§ **PROVIDED ENTRIES**:
____

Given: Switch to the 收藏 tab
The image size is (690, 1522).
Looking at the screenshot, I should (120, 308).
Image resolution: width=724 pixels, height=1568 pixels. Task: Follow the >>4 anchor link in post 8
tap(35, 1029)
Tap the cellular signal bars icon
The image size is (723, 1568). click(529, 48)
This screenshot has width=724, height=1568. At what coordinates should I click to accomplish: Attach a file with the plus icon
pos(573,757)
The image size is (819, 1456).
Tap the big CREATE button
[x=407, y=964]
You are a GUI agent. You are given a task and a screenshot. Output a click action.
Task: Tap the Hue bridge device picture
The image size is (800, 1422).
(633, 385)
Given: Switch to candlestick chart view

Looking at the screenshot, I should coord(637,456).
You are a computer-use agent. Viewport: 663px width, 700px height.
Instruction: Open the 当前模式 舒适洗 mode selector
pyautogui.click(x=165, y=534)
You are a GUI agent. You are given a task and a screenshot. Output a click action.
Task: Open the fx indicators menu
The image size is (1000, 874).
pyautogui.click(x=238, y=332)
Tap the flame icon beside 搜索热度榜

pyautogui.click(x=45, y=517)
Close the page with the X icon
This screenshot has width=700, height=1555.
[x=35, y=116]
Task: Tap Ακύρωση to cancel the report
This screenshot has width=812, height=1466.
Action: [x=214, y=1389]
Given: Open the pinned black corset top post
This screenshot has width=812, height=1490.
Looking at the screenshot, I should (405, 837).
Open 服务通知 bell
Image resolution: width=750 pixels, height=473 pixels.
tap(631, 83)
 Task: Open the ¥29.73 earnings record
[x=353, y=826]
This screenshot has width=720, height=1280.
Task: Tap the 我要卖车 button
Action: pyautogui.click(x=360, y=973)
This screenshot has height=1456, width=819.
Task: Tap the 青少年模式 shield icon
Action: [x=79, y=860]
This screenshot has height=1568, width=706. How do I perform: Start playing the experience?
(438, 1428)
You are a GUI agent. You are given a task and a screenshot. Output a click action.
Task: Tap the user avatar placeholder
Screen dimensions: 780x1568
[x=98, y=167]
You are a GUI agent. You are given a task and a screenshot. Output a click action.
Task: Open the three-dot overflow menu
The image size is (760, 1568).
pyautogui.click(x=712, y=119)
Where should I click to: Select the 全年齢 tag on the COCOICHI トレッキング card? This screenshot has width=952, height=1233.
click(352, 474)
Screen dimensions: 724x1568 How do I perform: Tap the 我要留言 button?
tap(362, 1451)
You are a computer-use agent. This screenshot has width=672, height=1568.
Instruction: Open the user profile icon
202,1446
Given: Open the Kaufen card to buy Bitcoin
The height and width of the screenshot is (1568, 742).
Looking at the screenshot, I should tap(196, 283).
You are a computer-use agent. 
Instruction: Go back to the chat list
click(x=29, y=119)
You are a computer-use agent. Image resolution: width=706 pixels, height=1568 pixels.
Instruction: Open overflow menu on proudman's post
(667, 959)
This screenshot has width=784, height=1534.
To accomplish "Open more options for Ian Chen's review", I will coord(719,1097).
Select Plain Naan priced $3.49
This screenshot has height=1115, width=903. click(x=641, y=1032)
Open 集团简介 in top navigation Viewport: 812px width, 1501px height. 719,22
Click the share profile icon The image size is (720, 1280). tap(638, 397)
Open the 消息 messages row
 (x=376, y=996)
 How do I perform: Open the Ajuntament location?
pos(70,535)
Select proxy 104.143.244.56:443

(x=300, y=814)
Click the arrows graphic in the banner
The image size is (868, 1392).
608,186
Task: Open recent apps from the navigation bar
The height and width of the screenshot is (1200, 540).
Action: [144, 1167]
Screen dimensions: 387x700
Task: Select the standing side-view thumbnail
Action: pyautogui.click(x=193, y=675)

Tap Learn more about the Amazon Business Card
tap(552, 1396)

____

§ **AIM OF THE EXERCISE**: Output these lines as a JSON list of strings, one string per line, with blank lines omitted.

§ **TASK SOLUTION**:
[
  "Given: Switch to the 收藏 tab",
  "The image size is (690, 1522).",
  "Looking at the screenshot, I should (120, 308).",
  "Image resolution: width=724 pixels, height=1568 pixels. Task: Follow the >>4 anchor link in post 8",
  "tap(35, 1029)",
  "Tap the cellular signal bars icon",
  "The image size is (723, 1568). click(529, 48)",
  "This screenshot has width=724, height=1568. At what coordinates should I click to accomplish: Attach a file with the plus icon",
  "pos(573,757)",
  "The image size is (819, 1456).",
  "Tap the big CREATE button",
  "[x=407, y=964]",
  "You are a GUI agent. You are given a task and a screenshot. Output a click action.",
  "Task: Tap the Hue bridge device picture",
  "The image size is (800, 1422).",
  "(633, 385)",
  "Given: Switch to candlestick chart view",
  "Looking at the screenshot, I should coord(637,456).",
  "You are a computer-use agent. Viewport: 663px width, 700px height.",
  "Instruction: Open the 当前模式 舒适洗 mode selector",
  "pyautogui.click(x=165, y=534)",
  "You are a GUI agent. You are given a task and a screenshot. Output a click action.",
  "Task: Open the fx indicators menu",
  "The image size is (1000, 874).",
  "pyautogui.click(x=238, y=332)",
  "Tap the flame icon beside 搜索热度榜",
  "pyautogui.click(x=45, y=517)",
  "Close the page with the X icon",
  "This screenshot has width=700, height=1555.",
  "[x=35, y=116]",
  "Task: Tap Ακύρωση to cancel the report",
  "This screenshot has width=812, height=1466.",
  "Action: [x=214, y=1389]",
  "Given: Open the pinned black corset top post",
  "This screenshot has width=812, height=1490.",
  "Looking at the screenshot, I should (405, 837).",
  "Open 服务通知 bell",
  "Image resolution: width=750 pixels, height=473 pixels.",
  "tap(631, 83)",
  " Task: Open the ¥29.73 earnings record",
  "[x=353, y=826]",
  "This screenshot has width=720, height=1280.",
  "Task: Tap the 我要卖车 button",
  "Action: pyautogui.click(x=360, y=973)",
  "This screenshot has height=1456, width=819.",
  "Task: Tap the 青少年模式 shield icon",
  "Action: [x=79, y=860]",
  "This screenshot has height=1568, width=706. How do I perform: Start playing the experience?",
  "(438, 1428)",
  "You are a GUI agent. You are given a task and a screenshot. Output a click action.",
  "Task: Tap the user avatar placeholder",
  "Screen dimensions: 780x1568",
  "[x=98, y=167]",
  "You are a GUI agent. You are given a task and a screenshot. Output a click action.",
  "Task: Open the three-dot overflow menu",
  "The image size is (760, 1568).",
  "pyautogui.click(x=712, y=119)",
  "Where should I click to: Select the 全年齢 tag on the COCOICHI トレッキング card? This screenshot has width=952, height=1233.",
  "click(352, 474)",
  "Screen dimensions: 724x1568 How do I perform: Tap the 我要留言 button?",
  "tap(362, 1451)",
  "You are a computer-use agent. This screenshot has width=672, height=1568.",
  "Instruction: Open the user profile icon",
  "202,1446",
  "Given: Open the Kaufen card to buy Bitcoin",
  "The height and width of the screenshot is (1568, 742).",
  "Looking at the screenshot, I should tap(196, 283).",
  "You are a computer-use agent. ",
  "Instruction: Go back to the chat list",
  "click(x=29, y=119)",
  "You are a computer-use agent. Image resolution: width=706 pixels, height=1568 pixels.",
  "Instruction: Open overflow menu on proudman's post",
  "(667, 959)",
  "This screenshot has width=784, height=1534.",
  "To accomplish \"Open more options for Ian Chen's review\", I will coord(719,1097).",
  "Select Plain Naan priced $3.49",
  "This screenshot has height=1115, width=903. click(x=641, y=1032)",
  "Open 集团简介 in top navigation Viewport: 812px width, 1501px height. 719,22",
  "Click the share profile icon The image size is (720, 1280). tap(638, 397)",
  "Open the 消息 messages row",
  " (x=376, y=996)",
  " How do I perform: Open the Ajuntament location?",
  "pos(70,535)",
  "Select proxy 104.143.244.56:443",
  "(x=300, y=814)",
  "Click the arrows graphic in the banner",
  "The image size is (868, 1392).",
  "608,186",
  "Task: Open recent apps from the navigation bar",
  "The height and width of the screenshot is (1200, 540).",
  "Action: [144, 1167]",
  "Screen dimensions: 387x700",
  "Task: Select the standing side-view thumbnail",
  "Action: pyautogui.click(x=193, y=675)",
  "Tap Learn more about the Amazon Business Card",
  "tap(552, 1396)"
]